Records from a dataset
%%
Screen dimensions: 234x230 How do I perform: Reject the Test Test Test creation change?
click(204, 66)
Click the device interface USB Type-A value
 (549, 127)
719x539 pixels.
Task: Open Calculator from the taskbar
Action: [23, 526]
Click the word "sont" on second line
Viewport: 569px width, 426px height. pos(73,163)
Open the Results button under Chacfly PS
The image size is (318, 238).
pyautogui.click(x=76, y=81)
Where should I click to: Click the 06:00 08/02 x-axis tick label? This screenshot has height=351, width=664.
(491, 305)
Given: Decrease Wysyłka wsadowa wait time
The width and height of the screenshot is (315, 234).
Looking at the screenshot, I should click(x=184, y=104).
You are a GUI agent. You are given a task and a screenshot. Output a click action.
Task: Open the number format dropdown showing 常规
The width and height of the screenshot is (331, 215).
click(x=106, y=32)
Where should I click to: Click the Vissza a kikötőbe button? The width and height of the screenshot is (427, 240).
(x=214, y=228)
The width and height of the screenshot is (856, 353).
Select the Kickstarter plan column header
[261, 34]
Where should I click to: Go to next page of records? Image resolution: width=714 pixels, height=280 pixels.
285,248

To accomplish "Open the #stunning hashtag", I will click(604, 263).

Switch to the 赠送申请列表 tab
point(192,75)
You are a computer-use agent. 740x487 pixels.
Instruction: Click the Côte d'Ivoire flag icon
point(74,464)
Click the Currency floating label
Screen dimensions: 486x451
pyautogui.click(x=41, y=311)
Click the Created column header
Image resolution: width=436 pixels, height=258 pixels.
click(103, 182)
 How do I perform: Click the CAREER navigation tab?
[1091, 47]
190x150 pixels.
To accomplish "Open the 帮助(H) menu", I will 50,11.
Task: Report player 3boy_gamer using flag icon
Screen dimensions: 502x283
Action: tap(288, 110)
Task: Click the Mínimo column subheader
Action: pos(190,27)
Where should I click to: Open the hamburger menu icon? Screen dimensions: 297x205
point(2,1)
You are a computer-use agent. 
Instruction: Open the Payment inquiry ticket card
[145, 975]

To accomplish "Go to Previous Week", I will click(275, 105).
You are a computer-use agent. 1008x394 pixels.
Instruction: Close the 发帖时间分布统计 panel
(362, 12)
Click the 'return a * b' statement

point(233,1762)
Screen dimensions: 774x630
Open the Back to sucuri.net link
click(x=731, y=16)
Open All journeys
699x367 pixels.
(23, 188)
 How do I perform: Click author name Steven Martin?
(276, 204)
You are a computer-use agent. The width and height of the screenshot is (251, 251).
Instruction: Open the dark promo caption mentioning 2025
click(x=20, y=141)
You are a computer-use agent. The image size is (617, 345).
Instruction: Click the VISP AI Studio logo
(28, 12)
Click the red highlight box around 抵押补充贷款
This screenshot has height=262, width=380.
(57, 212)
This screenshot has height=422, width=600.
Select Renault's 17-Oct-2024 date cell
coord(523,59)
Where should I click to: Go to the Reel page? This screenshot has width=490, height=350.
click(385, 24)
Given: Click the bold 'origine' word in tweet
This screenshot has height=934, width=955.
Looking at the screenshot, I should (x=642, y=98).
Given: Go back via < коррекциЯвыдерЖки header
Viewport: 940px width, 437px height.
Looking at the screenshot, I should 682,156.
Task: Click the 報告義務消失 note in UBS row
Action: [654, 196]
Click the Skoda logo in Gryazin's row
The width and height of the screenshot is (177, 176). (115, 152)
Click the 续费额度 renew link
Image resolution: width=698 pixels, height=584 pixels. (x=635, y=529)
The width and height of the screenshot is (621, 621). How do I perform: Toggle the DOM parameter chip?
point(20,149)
%%
**PROBLEM DESCRIPTION**
Filter the records above, keeping each line that contains the word "will".

**ANSWER TO THIS TASK**
To accomplish "Open the #stunning hashtag", I will click(604, 263).
To accomplish "Open the 帮助(H) menu", I will 50,11.
To accomplish "Go to Previous Week", I will click(275, 105).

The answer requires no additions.